From: Berg, Jeremy (NIH/NIGMS)
Sent: Tuesday, March 09, 2004 1:55 PM
To: NIGMS Grantees
Subject: Message from New NIGMS Director
Dear NIGMS Grantee:
I am writing to introduce myself as the new director of NIGMS and to give you an update on several issues that may be of interest to you. The first item relates to the Institute's budget. While the NIGMS staff implemented a number of programs to minimize the impact of the end of the doubling of the NIH budget, we anticipate a success rate of 30% in FY 2004 compared to 38% in FY 2003. Among the factors contributing to this estimate is a substantial increase in the number of grant applications submitted to NIGMS.
For FY 2004 budget-related details, see the following Web sites:
NIGMS FY 2004 financial management plan (no longer available)

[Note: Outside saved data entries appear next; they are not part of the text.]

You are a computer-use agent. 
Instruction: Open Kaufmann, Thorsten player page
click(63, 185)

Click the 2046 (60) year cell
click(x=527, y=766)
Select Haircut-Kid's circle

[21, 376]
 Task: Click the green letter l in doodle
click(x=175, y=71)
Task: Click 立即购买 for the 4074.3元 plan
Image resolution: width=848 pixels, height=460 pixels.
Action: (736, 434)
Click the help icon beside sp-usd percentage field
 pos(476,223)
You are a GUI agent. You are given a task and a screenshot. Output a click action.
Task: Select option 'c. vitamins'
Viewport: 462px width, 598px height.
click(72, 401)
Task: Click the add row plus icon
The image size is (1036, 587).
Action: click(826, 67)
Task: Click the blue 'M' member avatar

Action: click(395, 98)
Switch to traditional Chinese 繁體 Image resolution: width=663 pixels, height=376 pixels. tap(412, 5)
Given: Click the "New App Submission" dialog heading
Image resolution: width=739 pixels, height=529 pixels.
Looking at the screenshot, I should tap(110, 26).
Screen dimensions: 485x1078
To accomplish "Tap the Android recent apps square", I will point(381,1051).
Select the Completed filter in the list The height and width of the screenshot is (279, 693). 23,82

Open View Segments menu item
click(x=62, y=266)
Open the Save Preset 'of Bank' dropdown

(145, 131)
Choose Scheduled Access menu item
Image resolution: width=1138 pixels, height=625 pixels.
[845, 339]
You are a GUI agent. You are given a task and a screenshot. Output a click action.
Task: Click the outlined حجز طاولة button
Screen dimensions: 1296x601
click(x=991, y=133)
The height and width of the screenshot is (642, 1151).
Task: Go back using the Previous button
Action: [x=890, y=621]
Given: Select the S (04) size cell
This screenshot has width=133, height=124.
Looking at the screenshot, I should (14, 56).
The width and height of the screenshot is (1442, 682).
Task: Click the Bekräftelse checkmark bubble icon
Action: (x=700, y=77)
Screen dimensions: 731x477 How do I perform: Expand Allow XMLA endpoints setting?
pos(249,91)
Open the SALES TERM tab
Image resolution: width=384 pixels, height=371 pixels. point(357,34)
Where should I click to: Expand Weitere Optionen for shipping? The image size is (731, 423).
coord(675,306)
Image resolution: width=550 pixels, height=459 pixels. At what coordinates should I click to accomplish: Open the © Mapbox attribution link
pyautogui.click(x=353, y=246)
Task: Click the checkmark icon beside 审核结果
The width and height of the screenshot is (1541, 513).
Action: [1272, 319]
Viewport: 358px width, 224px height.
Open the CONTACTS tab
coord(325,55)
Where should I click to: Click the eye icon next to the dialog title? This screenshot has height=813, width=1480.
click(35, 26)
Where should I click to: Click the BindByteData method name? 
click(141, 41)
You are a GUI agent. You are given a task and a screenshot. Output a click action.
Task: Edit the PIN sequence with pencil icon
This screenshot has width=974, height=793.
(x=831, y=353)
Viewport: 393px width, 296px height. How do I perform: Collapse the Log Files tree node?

FY 2004 budget table (with a comparison column for FY 2003) (no longer available)
For FY 2005, the budget proposed by the President has a 2.9% increase for NIGMS and a 2.6% increase for NIH overall. While these increases are lower than those during the doubling period, one should not lose sight of what a strong statement of importance and support the increases represent in the present budget climate.
For the FY 2005 budget tables and justification narrative see:
The second item that I would like to draw to your attention is the NIH Roadmap for Medical Research. This exciting set of initiatives reflects a significant reaffirmation of the importance of fundamental discovery in driving medical advances. Two of the three themes of the NIH Roadmap are of particular interest to NIGMS and the scientists it supports: New Pathways to Discovery and Research Teams of the Future. I strongly recommend that you take some time to explore the Roadmap Web site at http://commonfund.nih.gov to learn more about programs that may be of interest to you. Some of the larger programs will involve interactions between you, colleagues at your own institution, and perhaps colleagues at other institutions. I encourage you to look into these opportunities. In addition, while many of the Roadmap initiatives that have been announced so far involve multi-investigator activities, opportunities for individual investigators are part of the Roadmap as well.
Finally, I welcome your comments and suggestions. We depend on your input for our short-term and long-term planning as well as for information that is useful in communicating to various audiences the importance of the research that NIGMS supports. In addition, I recommend that you stay in contact with your NIGMS program director. In my four months here, I have been deeply impressed by the ability and level of commitment of the NIGMS staff. They are dedicated to working with you to get the best science done.